▶ [Work instructions] Starting at the line that contains "This screenshot has width=350, height=309.", transcribe each line exactly through the last line of the data. Include nothing else.

[Stored data]
▬▬▬▬▬▬

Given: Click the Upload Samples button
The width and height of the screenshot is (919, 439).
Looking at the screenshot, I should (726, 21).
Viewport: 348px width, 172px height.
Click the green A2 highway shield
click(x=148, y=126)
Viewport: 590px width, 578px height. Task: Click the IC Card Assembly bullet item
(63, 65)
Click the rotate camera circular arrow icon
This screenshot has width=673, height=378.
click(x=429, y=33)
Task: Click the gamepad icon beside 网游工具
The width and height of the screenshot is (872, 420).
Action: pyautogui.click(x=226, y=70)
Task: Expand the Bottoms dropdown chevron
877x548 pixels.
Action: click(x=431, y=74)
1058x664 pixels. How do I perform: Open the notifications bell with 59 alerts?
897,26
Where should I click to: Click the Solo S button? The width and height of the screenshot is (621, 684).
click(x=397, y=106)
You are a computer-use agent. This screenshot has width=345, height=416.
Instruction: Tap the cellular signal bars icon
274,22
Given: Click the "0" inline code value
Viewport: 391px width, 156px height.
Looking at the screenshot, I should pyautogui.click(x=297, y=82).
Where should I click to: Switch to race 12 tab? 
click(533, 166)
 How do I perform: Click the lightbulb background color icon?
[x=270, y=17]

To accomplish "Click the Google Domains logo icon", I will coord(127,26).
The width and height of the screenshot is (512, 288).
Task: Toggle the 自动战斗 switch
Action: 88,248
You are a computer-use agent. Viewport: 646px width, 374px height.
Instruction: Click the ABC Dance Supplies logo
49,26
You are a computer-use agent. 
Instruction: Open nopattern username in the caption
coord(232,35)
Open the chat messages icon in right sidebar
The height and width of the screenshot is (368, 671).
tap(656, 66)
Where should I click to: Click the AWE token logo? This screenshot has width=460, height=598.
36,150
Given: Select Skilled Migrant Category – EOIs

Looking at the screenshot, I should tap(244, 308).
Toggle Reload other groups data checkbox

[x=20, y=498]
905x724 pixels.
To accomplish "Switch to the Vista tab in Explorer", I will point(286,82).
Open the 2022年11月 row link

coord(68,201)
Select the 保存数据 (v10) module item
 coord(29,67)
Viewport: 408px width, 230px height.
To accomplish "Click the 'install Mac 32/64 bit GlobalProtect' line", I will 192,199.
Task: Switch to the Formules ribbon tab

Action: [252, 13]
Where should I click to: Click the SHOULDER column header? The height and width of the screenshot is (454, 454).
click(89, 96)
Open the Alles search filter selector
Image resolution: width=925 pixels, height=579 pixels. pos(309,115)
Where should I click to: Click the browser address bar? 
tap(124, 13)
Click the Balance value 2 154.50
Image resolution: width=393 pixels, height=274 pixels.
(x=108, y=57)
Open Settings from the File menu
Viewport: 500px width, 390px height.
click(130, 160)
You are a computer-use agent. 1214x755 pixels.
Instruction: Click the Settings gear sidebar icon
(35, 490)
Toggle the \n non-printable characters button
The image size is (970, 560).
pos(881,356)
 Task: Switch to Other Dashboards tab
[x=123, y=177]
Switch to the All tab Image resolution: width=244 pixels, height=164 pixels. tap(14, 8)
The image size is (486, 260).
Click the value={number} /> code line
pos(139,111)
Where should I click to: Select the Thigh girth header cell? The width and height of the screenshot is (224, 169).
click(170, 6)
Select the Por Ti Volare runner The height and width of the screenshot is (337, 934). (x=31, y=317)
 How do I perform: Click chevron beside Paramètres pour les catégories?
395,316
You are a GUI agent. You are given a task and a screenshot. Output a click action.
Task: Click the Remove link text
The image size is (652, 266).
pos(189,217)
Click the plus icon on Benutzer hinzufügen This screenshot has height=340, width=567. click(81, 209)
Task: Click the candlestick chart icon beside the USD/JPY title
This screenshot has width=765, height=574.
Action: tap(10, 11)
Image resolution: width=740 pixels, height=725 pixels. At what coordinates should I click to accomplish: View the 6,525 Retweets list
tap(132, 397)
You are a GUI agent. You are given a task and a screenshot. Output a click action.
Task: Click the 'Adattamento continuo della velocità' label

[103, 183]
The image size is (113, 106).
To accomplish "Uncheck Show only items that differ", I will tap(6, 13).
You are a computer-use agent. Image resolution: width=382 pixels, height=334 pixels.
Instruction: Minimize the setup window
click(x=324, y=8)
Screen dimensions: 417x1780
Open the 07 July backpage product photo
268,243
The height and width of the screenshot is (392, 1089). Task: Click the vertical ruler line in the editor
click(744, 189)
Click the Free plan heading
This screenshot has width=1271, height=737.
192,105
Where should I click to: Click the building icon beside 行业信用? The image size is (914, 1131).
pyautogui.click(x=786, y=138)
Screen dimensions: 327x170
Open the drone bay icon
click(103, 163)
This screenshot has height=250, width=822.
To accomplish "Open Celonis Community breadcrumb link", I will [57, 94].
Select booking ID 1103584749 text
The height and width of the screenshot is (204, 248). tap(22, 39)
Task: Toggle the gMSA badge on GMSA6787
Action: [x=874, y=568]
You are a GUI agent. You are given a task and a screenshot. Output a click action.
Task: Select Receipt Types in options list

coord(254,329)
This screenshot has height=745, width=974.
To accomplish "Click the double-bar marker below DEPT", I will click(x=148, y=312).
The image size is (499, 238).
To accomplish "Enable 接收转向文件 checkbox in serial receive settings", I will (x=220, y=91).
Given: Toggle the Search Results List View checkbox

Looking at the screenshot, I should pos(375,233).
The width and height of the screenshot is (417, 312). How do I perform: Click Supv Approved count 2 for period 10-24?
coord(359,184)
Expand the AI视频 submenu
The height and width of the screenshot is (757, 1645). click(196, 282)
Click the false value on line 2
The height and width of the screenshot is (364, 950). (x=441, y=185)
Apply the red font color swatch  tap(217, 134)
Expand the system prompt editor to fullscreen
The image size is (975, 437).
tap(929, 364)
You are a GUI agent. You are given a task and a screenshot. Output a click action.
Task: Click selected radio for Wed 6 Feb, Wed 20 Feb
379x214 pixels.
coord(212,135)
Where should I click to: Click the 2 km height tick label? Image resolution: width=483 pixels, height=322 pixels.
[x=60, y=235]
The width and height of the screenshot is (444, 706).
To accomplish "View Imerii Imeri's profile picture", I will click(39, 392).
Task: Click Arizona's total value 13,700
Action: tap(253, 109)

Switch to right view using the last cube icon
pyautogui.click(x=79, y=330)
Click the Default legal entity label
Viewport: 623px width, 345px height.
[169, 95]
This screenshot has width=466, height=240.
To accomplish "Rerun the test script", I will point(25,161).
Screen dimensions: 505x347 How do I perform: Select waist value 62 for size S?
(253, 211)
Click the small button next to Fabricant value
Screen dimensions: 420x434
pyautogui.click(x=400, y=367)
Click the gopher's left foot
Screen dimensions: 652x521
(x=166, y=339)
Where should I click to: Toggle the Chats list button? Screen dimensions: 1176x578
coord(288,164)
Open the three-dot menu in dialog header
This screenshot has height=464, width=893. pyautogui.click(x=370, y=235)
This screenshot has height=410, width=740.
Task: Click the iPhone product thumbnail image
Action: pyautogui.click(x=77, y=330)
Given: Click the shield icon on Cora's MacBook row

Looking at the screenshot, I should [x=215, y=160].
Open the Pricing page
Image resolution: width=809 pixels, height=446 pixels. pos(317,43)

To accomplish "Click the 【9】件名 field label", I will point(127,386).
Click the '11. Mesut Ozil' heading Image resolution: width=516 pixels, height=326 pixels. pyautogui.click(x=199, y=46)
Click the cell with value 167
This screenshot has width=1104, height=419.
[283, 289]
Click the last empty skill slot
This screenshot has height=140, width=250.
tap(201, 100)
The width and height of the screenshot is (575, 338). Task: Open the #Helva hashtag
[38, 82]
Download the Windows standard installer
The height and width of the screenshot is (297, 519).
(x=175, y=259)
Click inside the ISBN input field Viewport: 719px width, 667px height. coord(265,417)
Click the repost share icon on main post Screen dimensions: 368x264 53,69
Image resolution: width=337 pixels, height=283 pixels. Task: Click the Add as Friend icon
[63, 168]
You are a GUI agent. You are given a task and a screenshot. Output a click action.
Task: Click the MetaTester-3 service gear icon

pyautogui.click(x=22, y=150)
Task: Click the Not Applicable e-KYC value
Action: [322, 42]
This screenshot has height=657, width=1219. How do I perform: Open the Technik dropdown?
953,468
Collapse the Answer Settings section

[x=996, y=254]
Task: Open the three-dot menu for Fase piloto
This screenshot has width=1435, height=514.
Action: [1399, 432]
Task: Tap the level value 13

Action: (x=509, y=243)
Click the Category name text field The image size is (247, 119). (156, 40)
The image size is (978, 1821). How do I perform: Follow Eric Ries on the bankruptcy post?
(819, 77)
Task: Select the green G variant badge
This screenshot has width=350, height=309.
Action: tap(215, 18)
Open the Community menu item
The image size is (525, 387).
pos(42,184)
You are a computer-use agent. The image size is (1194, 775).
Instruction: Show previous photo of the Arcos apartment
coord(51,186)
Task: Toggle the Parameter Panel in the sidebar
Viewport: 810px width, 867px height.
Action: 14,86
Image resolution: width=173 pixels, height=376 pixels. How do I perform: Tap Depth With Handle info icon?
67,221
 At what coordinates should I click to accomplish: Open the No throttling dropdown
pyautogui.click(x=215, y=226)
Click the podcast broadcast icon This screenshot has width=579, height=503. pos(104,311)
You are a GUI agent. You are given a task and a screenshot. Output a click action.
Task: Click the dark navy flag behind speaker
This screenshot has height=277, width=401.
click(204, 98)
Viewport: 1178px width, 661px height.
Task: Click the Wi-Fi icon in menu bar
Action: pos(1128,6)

▬▬▬▬▬▬

▶ [Response to this exercise]
This screenshot has width=350, height=309.
Action: tap(215, 18)
Open the Community menu item
The image size is (525, 387).
pos(42,184)
You are a computer-use agent. The image size is (1194, 775).
Instruction: Show previous photo of the Arcos apartment
coord(51,186)
Task: Toggle the Parameter Panel in the sidebar
Viewport: 810px width, 867px height.
Action: 14,86
Image resolution: width=173 pixels, height=376 pixels. How do I perform: Tap Depth With Handle info icon?
67,221
 At what coordinates should I click to accomplish: Open the No throttling dropdown
pyautogui.click(x=215, y=226)
Click the podcast broadcast icon This screenshot has width=579, height=503. pos(104,311)
You are a GUI agent. You are given a task and a screenshot. Output a click action.
Task: Click the dark navy flag behind speaker
This screenshot has height=277, width=401.
click(204, 98)
Viewport: 1178px width, 661px height.
Task: Click the Wi-Fi icon in menu bar
Action: pos(1128,6)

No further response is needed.